How It All Goes Down
- Louie opens up the Victory Boys Camp to help juvenile delinquents.
- Later in life, Louie receives tons of awards and honors, has places named after him, and carries the Olympic torch in five different Games.
- He hikes and skateboards in his seventies.
- Everyone loves him.
- Phil becomes Allen again, and he lives a generally happy life with Cecy and their two children.
- He's often recognized as "that guy who was with Louie during the war," but manages to live free of resentment toward Louie.
- Allen dies in 1998 of diabetes and heart disease.
- Bill Harris stays with the marines and disappears in Korea in 1950. No one knows what happened to him.
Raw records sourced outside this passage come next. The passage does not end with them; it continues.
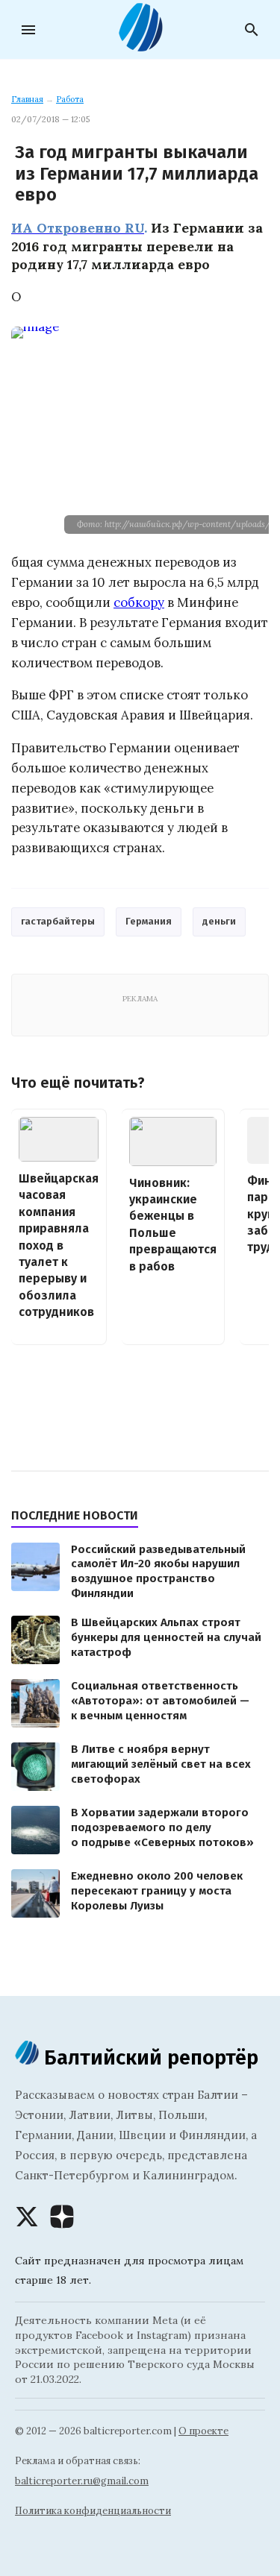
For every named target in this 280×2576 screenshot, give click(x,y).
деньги (219, 921)
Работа (70, 99)
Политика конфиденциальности (93, 2510)
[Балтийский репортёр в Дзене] (62, 2217)
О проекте (203, 2431)
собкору (138, 602)
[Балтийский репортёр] (140, 45)
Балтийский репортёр (148, 2057)
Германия (148, 921)
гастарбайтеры (58, 921)
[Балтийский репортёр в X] (27, 2217)
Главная (27, 99)
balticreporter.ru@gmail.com (82, 2481)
- Louie's brother, Pete, marries a woman named Doris and assembles a scrapbook of Louie's life.
- Pete dies in 2008. Cynthia dies in 2001.
- In 1996, Louie gets a call from Draggan Mihailovich, a CBS producer—in preparation for the 1998 Winter Olympics, he wants to do a profile on Louie, who will be running the torch past Naoetsu.
- But Mihailovich has a startling revelation: "The Bird is alive" (Epilogue.30).
- He'd been in hiding for seven years, only to resurface when the arrest order for war criminals was lifted. He's married and has two kids.
- In 1995, at seventy-seven years old, Watanabe speaks to a reporter at the London Daily Mail. He apologizes, and says that former prisoners can come beat him if they want to.
- Although he doesn't want to beat him, Louie does want to meet him.
- In 1997, CBS producers meet with Watanabe, saying they have a message from Louie Zamperini. He agrees to an interview, but this time seems a lot less remorseful about the beatings he dealt out at the camp.
- When Louie goes to Japan to carry the torch, he carries with him a letter to Watanabe. In the letter, he tells the Bird that he stripped him of his rights and his dignity, but that he has forgiven him.
- Watanabe refuses to meet Louie.
- Louie sends the letter, but if Watanabe receives it, he never replies.
- Watanabe dies in 2003.
- In 1998, Louie carries the Olympic torch past Naoetsu, "through the place where cages had once held him" (Epilogue.84).
- But the cages are gone, and Louie is simply an "old and joyful man, running" (Epilogue.84).